Find every line in the records below that contains the string "sidebar", and report each one in full. Matching is case-sensitive.

-- Start STORED DATA --

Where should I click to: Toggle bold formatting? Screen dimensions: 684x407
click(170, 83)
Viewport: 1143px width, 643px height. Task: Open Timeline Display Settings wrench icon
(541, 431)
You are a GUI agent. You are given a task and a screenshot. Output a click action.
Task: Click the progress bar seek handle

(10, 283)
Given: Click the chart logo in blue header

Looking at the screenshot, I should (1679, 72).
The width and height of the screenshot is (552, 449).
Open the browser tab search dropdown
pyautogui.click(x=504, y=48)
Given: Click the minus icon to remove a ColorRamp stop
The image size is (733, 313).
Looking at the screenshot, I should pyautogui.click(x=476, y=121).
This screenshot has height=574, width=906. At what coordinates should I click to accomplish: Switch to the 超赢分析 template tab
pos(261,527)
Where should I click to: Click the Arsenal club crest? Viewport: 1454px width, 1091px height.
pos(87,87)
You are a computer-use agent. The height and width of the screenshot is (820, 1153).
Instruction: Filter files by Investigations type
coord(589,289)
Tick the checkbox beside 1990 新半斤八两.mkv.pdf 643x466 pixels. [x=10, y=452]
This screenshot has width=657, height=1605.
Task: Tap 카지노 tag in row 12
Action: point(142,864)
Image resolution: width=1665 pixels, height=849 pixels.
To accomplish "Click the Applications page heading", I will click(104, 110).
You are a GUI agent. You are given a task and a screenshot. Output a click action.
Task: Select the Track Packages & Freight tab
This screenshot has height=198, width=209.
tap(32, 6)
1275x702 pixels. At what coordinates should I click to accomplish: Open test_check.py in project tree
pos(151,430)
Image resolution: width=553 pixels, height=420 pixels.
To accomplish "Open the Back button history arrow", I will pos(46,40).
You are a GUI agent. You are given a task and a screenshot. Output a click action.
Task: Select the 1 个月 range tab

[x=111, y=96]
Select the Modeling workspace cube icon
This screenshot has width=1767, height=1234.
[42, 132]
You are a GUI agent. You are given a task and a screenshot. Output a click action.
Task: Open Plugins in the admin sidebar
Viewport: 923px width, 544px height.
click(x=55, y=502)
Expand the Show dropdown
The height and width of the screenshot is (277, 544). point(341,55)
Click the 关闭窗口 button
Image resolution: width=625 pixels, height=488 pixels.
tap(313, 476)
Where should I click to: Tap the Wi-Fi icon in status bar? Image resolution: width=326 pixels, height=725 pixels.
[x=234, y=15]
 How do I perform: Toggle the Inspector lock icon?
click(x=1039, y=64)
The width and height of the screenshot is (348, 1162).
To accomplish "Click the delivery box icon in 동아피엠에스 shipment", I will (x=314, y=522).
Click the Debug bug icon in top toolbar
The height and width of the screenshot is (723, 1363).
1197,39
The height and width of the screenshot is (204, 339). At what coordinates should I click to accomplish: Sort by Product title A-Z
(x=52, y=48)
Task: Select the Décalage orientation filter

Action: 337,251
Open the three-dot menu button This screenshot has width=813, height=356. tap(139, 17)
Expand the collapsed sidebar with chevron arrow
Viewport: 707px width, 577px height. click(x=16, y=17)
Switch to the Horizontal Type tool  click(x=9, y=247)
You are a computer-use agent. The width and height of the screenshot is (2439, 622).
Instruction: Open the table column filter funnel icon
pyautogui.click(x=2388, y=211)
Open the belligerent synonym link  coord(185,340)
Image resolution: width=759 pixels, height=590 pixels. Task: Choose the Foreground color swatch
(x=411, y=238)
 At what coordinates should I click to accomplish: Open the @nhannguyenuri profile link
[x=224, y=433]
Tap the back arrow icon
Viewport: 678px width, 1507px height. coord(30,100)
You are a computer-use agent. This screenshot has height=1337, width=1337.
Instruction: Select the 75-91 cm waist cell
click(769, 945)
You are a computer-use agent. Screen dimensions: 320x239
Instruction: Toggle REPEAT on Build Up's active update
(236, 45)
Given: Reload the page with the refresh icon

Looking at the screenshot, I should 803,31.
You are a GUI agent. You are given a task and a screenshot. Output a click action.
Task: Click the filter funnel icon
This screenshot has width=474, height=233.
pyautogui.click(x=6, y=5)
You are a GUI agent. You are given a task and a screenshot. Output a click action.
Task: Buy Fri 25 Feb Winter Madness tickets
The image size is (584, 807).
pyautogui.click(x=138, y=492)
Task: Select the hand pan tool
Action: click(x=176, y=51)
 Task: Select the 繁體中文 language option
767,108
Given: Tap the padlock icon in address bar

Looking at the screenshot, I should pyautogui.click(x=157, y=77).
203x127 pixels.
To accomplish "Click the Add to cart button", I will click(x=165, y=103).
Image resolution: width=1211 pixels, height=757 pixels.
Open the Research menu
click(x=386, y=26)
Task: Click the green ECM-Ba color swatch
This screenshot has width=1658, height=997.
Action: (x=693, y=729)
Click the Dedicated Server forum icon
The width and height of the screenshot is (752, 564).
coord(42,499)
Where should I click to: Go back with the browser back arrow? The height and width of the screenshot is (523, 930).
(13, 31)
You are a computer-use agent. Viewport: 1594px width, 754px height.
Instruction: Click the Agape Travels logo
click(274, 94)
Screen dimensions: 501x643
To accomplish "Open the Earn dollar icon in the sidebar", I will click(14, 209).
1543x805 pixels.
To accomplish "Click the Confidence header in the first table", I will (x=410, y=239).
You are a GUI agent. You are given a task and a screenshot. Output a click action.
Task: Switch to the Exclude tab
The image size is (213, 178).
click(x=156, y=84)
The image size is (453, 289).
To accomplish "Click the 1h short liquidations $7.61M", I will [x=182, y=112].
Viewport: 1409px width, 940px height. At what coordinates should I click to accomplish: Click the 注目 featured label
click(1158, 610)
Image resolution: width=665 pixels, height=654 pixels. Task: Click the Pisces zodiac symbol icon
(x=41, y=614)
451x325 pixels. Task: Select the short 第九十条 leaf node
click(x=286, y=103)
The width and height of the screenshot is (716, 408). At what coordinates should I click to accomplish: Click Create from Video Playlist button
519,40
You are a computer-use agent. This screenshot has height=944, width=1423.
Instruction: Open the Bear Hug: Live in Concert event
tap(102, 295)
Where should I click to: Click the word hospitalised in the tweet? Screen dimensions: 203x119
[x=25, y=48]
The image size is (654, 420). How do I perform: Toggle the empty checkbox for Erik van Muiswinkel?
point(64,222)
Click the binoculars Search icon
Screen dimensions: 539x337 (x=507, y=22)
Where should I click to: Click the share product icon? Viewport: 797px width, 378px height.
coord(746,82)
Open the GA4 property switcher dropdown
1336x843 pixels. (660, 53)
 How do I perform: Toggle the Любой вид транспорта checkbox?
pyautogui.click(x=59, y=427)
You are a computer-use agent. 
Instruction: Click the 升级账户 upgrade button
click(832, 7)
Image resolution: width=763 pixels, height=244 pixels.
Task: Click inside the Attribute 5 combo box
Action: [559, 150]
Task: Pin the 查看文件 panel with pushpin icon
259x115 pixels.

-- End STORED DATA --

### ANSWER TO THIS EXERCISE
Task: Open Plugins in the admin sidebar
Expand the collapsed sidebar with chevron arrow
To accomplish "Open the Earn dollar icon in the sidebar", I will click(14, 209).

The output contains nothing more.